[[ SOURCE DATA open ]]

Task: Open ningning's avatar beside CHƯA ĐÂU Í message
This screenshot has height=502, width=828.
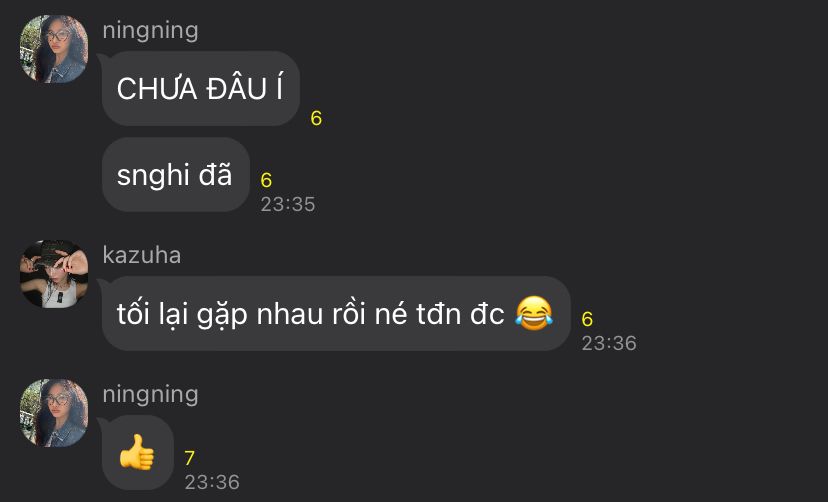Action: click(x=54, y=49)
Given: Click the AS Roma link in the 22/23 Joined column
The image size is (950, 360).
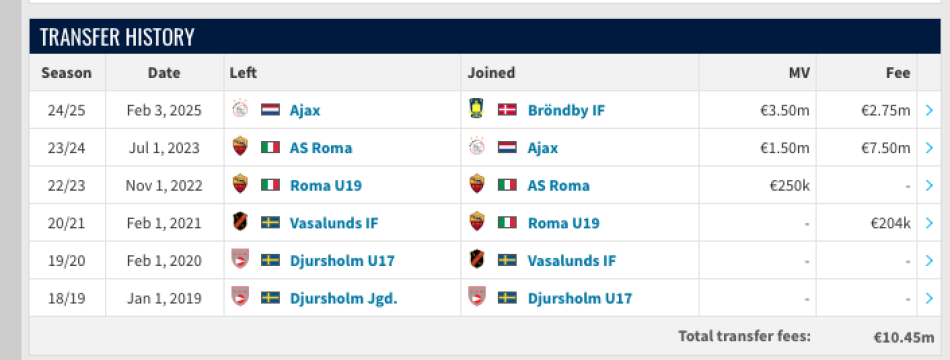Looking at the screenshot, I should coord(559,185).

[[ SOURCE DATA closed ]]

- REQUIRED ACTION -
All lines above must be repeated exactly, and the pictures must be omitted.

- RESPONSE FOR THIS EXERCISE -
Task: Open ningning's avatar beside CHƯA ĐÂU Í message
This screenshot has height=502, width=828.
Action: click(x=54, y=49)
Given: Click the AS Roma link in the 22/23 Joined column
The image size is (950, 360).
Looking at the screenshot, I should coord(559,185).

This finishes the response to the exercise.